La Journée de solidarité qui consiste à travailler sans être payé peut être le lundi de Pentecôte ou pas. C’est l’employeur qui décide à défaut d’accords d’entreprise, de branche ou collectifs.

La journée de solidarité  a été instituée par la loi du 30 juin 2004 relative à la solidarité pour l’autonomie des personnes âgées et des personnes handicapées. Elle est destinée à financer l’autonomie des personnes indiquées ci-avant.

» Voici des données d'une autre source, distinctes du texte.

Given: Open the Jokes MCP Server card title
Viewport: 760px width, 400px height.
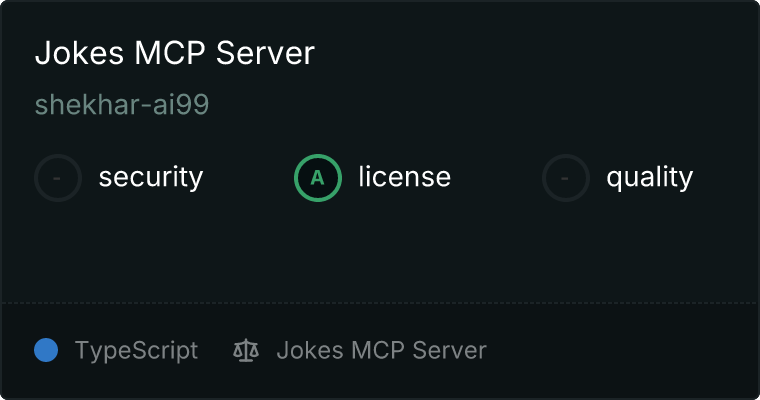Looking at the screenshot, I should coord(174,53).
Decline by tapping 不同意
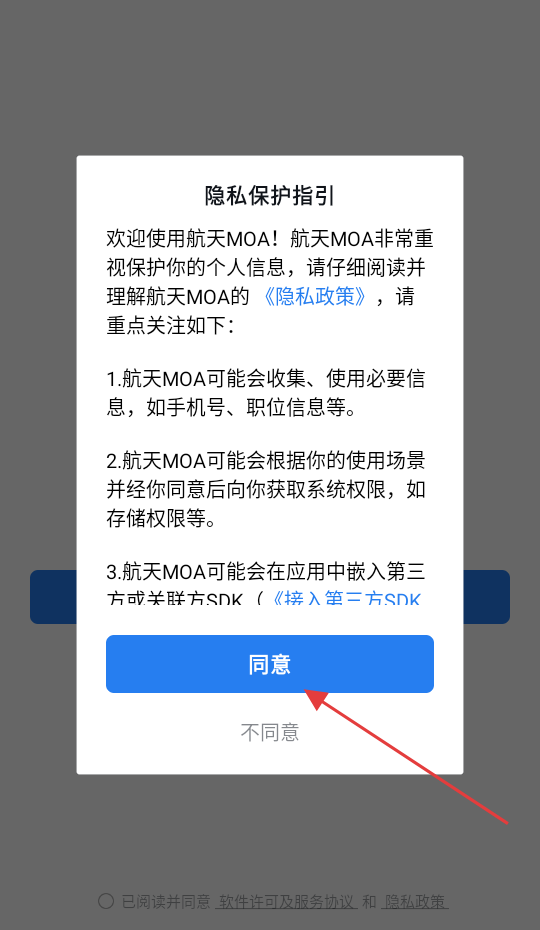This screenshot has height=930, width=540. pos(270,732)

A l’origine elle avait lieu le lundi de Pentecôte. Depuis 2008, elle est fixée n’importe quel jour férié chômé (sauf  le 1er mai) par accord collectif (d’entreprise, de branche, interprofessionnel), à défaut par l’employeur après consultation du comité d’entreprise ou des délégués du personnel s’ils existent.

Selon ces accords, cette journée de solidarité consiste pour les salariés à :

- travailler une journée de 7 heures gratuitement (pas de rémunération),

- ou à prendre une journée de RTT ou un jour de congé payé comme c’est le plus souvent le cas,

- ou encore à effectuer  7 heures supplémentaires non rémunérées  fractionnées dans l’année.

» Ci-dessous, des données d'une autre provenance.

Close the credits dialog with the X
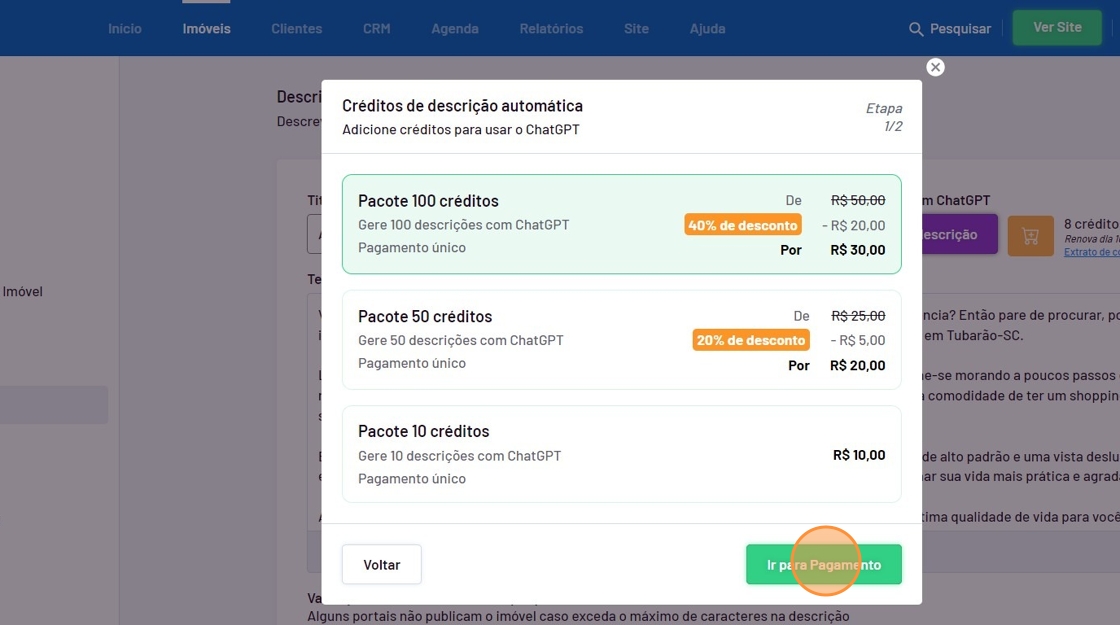 click(935, 67)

Ce n’est pas compenser par un repos compensateur mais les heures travaillées au-delà de 7 heures sont payées.

A noter : les salariés qui changent d’employeur  en cours d’année et ont déjà donné une journée de solidarité, ne sont pas tenus à en effectuer une autre et s’ils le font, cette journée donne lieu à rémunération supplémentaire et repos compensateur.

Pour les employeurs cette solidarité prend la forme d’une CSA (contribution solidarité autonomie) de 0,30% sur les salaires.

Liens utiles :

- Références articles L3133-7 à L3133-12 du code du travail

- Foire aux questions sur la-journee-de-solidarite

 

La contribution des retraités

Depuis le 1er avril 2013, les retraités contribuent à cette solidarité pour l’autonomie des personnes âgées et handicapées notamment au financement de l’APA (allocation personnalisée d’autonomie).

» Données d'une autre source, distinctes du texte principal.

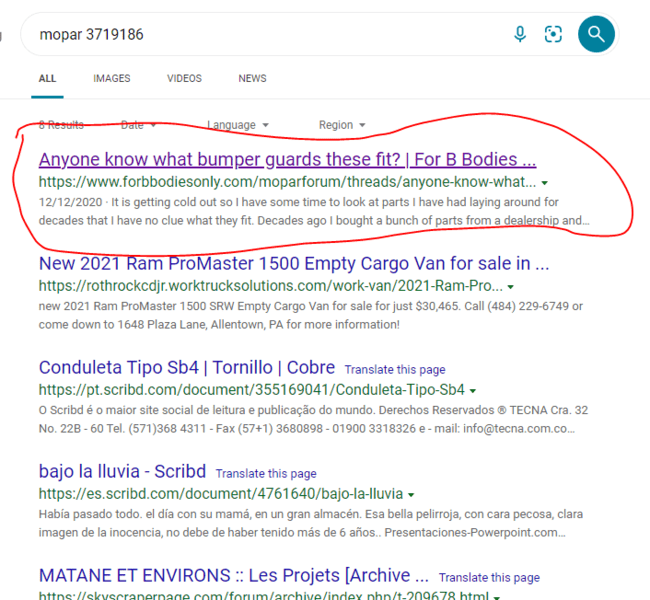Open the bumper guards forum result
The image size is (650, 600).
(287, 159)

Cette contribution appelée CASA – contribution additionnelle de solidarité pour l’autonomie consiste à un prélèvement de 0,30% non déductible des impôts sur le montant des retraites de base et complémentaires, préretraites, rentes et pensions d’invalidité. Elle s’ajoute à une partie de la CSG qui sert également à financer cette solidarité. Explications dans notre article csg-son-taux-va-t-il-passer-de-6,6 à 8,3%-pour-les-retraites ?

Sont exonérés de la CASA :

- la retraite du combattant et leurs retraites mutuelles,

- l’ASPA (allocation de solidarité aux personnes âgées – ex minimum vieillesse) et l’ASI (allocation de solidarité invalidité),

- les retraités dont le revenu net imposable 2015 (année N – 2) indiqué sur l’avis d’imposition 2016 ne dépasse pas 14 375 euros pour 1 part de quotient familial  + 3 838 euros par demi-part supplémentaire.

- les allocations de logement (APL, ALS, ALF),

- l’APA (allocation personnalisée d’autonomie),

- l’assurance veuvage versée par l’assurance maladie.